Dinkominfo Purbalingga dan Bea Cukai Purwokerto Sosialisasi Rokok Ilegal

Kepala Dinkominfo Kabupaten Purbalingga, R. Budi Setiawan, mengajak seluruh peserta sosialisasi menjadi agen informasi di lingkungan masing-masing.
Kepala Dinkominfo Kabupaten Purbalingga, R. Budi Setiawan, mengajak seluruh peserta sosialisasi menjadi agen informasi di lingkungan masing-masing.

TABLOIDELEMEN.com – Masyarakat perlu meningkatkan ketelitian sebelum membeli produk tembakau dengan mengenali ciri-ciri rokok ilegal yang marak beredar.

Peredaran produk tanpa pita cukai ini memicu masalah hukum serius bagi penjual sekaligus menggerus penerimaan negara.

Dinas Komunikasi dan Informatika (Dinkominfo) Kabupaten Purbalingga bersama Kantor Pengawasan dan Pelayanan Bea dan Cukai (KPPBC) TMP Purwokerto menggelar sosialisasi pemberantasan rokok ilegal di PM Collaboration, Kamis 19 September 2026.

Kegiatan ini menghadirkan anggota Kelompok Informasi Masyarakat (KIM), Forum Komunikasi Media Tradisional (FK Metra), serta Persatuan Wartawan Indonesia (PWI) Purbalingga.

Pemateri KPPBC TMP Purwokerto, Syarif Hidoyo, memaparkan empat ciri utama produk tembakau ilegal.

Bacaan Lainnya

Produsen nakal biasanya memasarkan rokok polos tanpa pita cukai, mengemas produk memakai pita cukai bekas yang kusut, menerapkan pita cukai palsu, atau menempelkan pita cukai yang tidak sesuai peruntukan.

Praktik pelanggaran tersebut merugikan keuangan negara hingga puluhan triliun rupiah per tahun.

“Pastikan rokok yang Anda beli ada pita cukai yang asli dan legal,” tegas Syarif Hidoyo.

Ciri-Ciri Rokok Ilegal dan Manfaat Manfaat Dana DBH CHT

Syarif Hidoyo mengungkapkan rokok polos tanpa pita cukai mendominasi pelanggaran pasar hingga 95,44 persen pada 2024.

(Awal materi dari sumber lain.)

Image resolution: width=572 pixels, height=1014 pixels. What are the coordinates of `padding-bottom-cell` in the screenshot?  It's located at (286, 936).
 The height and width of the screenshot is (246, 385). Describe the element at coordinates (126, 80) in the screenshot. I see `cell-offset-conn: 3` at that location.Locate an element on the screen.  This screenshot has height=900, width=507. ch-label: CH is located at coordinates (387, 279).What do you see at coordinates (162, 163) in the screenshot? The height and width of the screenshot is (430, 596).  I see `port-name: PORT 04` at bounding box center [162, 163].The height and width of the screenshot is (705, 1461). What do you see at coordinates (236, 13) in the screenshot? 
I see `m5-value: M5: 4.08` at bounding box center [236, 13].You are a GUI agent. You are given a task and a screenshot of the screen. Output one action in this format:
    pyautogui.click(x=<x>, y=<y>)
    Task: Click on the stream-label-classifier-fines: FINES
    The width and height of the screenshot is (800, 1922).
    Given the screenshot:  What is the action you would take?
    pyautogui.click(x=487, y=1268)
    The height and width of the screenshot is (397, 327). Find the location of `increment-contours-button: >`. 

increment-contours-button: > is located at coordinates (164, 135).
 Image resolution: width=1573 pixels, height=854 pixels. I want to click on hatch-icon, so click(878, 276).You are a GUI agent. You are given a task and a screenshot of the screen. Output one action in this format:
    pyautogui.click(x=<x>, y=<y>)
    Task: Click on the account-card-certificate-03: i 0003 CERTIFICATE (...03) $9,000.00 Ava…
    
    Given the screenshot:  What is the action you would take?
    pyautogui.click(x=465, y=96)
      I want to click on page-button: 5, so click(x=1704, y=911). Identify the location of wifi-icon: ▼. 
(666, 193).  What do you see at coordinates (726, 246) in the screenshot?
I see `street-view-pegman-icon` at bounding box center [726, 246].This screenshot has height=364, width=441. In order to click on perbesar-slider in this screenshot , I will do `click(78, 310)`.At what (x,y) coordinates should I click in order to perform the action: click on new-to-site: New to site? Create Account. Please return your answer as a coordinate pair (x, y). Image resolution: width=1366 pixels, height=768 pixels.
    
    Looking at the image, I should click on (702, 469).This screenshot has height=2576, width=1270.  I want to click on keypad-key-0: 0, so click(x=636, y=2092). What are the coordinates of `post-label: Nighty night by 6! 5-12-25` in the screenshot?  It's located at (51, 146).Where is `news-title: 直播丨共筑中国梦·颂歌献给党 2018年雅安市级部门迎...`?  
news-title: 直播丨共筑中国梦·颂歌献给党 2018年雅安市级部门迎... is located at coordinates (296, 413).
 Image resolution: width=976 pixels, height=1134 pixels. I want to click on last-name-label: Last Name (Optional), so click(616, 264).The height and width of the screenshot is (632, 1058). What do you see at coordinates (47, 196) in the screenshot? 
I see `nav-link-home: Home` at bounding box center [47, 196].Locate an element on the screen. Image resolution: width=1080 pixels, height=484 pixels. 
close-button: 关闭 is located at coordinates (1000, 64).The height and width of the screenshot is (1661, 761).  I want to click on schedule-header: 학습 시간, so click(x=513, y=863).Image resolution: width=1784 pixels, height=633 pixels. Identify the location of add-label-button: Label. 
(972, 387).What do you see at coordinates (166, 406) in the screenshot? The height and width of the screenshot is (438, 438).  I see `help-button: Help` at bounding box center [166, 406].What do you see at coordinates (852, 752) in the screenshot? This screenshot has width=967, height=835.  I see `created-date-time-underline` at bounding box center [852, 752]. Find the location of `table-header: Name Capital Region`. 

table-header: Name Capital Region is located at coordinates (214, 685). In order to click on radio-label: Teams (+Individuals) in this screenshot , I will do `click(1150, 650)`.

Padahal, pemerintah mengembalikan penerimaan cukai hasil tembakau kepada masyarakat melalui Dana Bagi Hasil Cukai Hasil Tembakau (DBH CHT).

Alokasi dana tersebut menopang sektor kesejahteraan masyarakat sebesar 50 persen, bidang kesehatan 40 persen, serta penegakan hukum 10 persen.

Kerjasama aktif seluruh elemen warga sangat penting demi mengamankan potensi penerimaan negara tersebut.

Kepala Dinkominfo Kabupaten Purbalingga, R. Budi Setiawan, mengajak seluruh peserta sosialisasi menjadi agen informasi di lingkungan masing-masing.

“Harapannya Bapak-Ibu semuanya bisa memahami aturan terkait cukai, ciri-ciri rokok ilegal, serta sanksi membeli dan mengedarkannya,” katanya.

“Setelah itu menjadi agen informasi dan menyampaikan kepada khalayak di lingkungannya untuk menaati peraturan perundang-undangan terkait cukai serta menghindari membeli atau mengedarkan rokok ilegal,” pungkas R. Budi Setiawan.